*** INFORMATION ***

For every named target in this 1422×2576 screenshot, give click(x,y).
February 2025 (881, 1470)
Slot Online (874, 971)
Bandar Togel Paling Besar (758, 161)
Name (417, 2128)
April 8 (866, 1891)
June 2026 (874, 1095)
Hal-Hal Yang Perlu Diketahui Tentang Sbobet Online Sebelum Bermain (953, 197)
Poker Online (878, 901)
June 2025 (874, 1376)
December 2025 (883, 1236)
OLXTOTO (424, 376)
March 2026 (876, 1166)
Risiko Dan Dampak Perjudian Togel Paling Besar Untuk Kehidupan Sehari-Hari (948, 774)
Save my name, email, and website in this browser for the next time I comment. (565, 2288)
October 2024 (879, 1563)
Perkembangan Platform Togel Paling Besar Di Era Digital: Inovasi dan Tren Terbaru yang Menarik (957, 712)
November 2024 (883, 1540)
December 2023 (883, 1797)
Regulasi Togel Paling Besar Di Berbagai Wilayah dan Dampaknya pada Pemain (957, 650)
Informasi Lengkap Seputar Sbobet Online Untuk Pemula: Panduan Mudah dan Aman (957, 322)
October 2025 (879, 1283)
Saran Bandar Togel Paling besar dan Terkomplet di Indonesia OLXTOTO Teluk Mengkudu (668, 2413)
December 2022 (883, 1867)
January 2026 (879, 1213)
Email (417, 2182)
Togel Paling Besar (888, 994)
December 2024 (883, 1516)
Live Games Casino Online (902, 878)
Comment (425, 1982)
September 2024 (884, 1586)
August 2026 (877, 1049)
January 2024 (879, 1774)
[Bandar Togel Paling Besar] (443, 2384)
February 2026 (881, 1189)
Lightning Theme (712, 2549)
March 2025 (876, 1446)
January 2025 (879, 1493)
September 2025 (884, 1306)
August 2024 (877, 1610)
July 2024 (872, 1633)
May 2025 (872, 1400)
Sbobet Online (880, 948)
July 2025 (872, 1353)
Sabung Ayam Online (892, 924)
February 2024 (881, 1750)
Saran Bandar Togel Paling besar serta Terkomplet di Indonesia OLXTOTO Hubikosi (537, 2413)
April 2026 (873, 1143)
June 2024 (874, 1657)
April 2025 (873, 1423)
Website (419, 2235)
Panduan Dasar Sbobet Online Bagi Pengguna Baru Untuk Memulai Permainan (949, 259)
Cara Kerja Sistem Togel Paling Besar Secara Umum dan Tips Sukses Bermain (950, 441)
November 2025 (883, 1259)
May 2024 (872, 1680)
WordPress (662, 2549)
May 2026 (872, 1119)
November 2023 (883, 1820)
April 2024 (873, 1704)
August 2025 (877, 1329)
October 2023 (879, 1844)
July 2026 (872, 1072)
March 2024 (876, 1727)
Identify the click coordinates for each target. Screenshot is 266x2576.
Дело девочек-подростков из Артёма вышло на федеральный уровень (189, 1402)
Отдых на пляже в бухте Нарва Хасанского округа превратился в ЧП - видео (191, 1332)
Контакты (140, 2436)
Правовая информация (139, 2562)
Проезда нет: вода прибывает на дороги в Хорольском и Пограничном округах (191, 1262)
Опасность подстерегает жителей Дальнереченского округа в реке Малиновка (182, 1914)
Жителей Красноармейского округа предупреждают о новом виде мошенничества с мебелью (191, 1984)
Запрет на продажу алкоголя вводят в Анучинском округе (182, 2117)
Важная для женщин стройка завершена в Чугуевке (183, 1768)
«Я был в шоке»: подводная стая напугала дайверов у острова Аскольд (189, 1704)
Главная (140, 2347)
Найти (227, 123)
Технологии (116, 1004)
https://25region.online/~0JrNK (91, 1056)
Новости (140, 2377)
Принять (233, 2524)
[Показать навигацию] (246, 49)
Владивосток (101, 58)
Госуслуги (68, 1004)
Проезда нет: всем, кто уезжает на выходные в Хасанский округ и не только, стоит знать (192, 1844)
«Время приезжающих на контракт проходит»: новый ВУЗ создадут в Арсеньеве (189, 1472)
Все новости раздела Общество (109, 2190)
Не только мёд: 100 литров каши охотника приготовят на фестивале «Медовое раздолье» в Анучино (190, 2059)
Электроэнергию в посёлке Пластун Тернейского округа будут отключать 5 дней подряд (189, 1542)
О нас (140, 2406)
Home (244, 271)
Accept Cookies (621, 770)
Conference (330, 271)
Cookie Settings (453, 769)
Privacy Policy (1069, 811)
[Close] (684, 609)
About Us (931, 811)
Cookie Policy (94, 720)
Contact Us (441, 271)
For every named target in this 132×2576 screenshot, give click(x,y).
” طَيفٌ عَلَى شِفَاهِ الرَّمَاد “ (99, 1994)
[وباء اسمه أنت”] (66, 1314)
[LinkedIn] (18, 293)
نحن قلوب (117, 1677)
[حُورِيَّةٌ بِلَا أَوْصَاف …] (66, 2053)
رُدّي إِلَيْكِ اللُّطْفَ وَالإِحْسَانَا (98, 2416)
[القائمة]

*** End of INFORMATION ***

The result should be every line of the material that contains the word "August", so copy those lines.

August 2026 (877, 1049)
August 2024 (877, 1610)
August 2025 (877, 1329)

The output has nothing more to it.